Nourizadeh previously made the raw, riotous teen party movie “Project X,” but there is little of that film’s energy here. Landis created the teen-focused superhero story “Chronicle” but is arguably now as well known for his brash social media persona as for his screenplays. The action set-pieces and the comedic character scenes in the film seem to be taking turns and are rarely brought together in a meaningful way. While the story’s smoke-filled lungs would presumably be powered by an anti-authoritarian heart, that turns out to be asking too much.

A dramatic moment for Laugher seems cut-and-pasted from another story. A sequence in Rose’s drug den/sex playroom shot in psychedelic black-light day-glo feels like a lift from better-done sequences in “Spring Breakers” or “Neighbors” and an attempt to paper over the movie’s deficiencies of story and action. A standoff finale that combines machine-gun laser-sights, helicopter spotlights and an emotional turn finally captures the sort of disorienting, hallucinatory feel very much lacking in the rest of the film.

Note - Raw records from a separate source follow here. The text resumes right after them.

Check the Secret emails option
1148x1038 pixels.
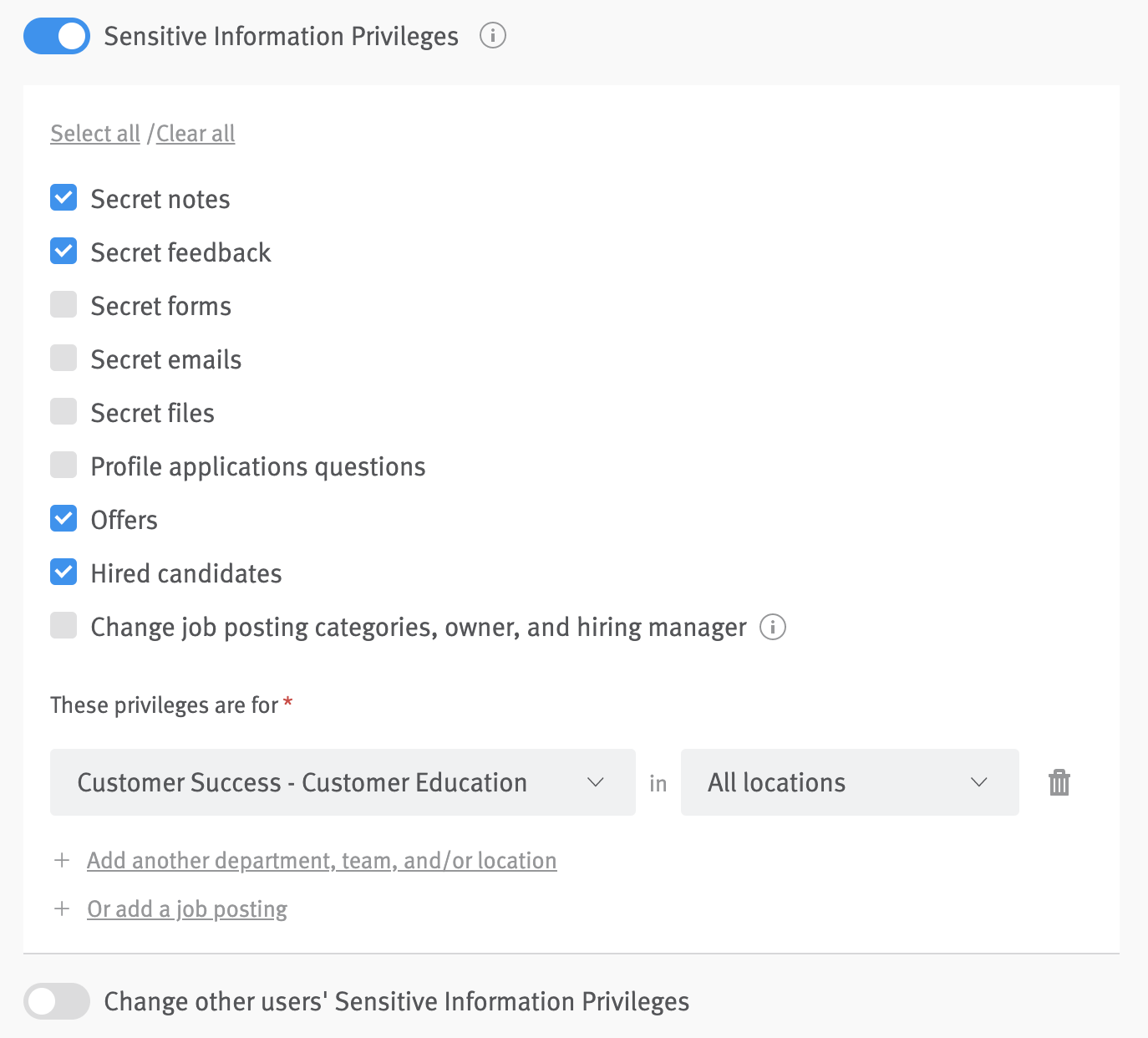[x=63, y=358]
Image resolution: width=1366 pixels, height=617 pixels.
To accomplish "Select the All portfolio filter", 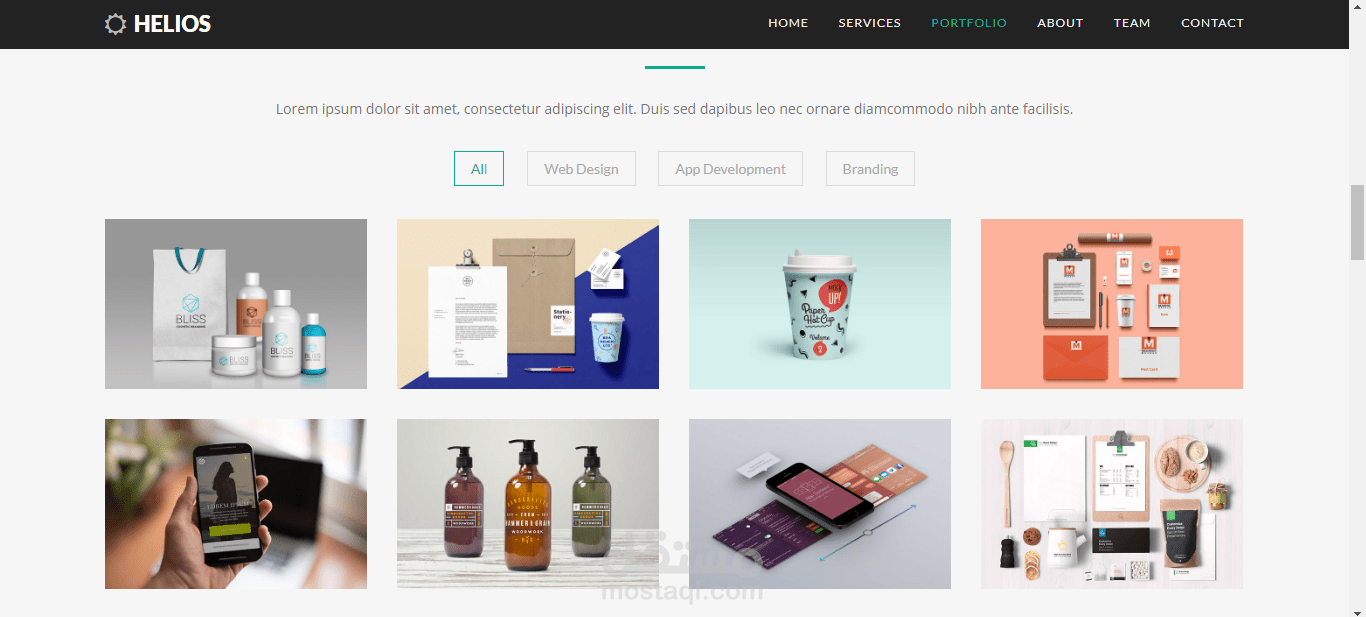I will click(x=479, y=169).
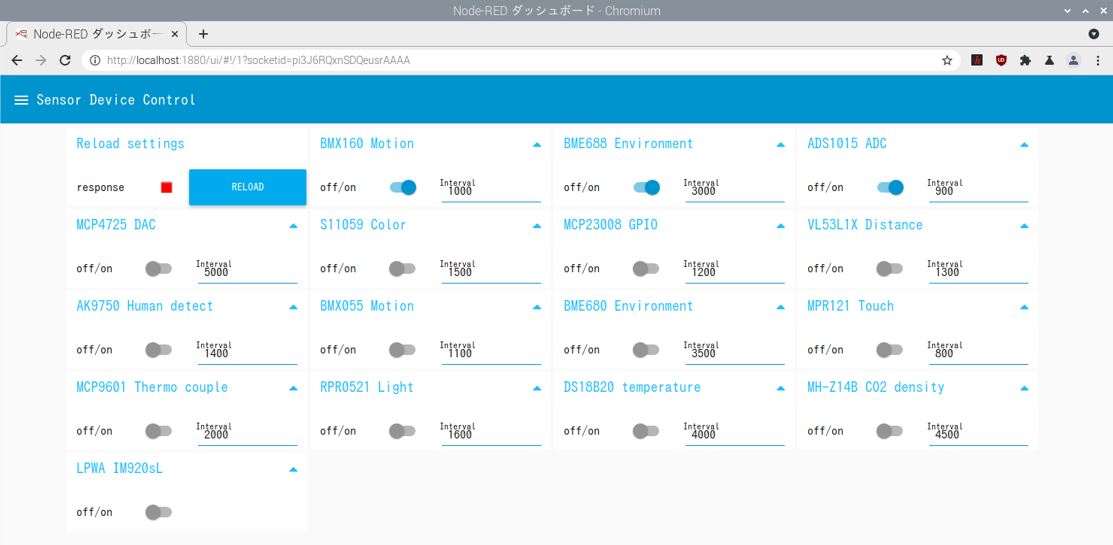Image resolution: width=1113 pixels, height=545 pixels.
Task: Enable the MCP4725 DAC switch
Action: (x=158, y=268)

It is unfair, of course, to judge a movie in relation to its marketing, but in the case of “American Ultra” it is actually instructive. The movie being sold to audiences is bold and lively, the movie showing in theaters is something inert, needlessly mean, more harshly violent than funny and largely a waste of its two young stars.

“American Ultra” could be goofier and crazier, both smarter and dopier than it turned out. (As well as in need of better drug jokes.) The movie winds up like a crummy bag of weed that looks better than it is and brings more of a woozy headache than a true high.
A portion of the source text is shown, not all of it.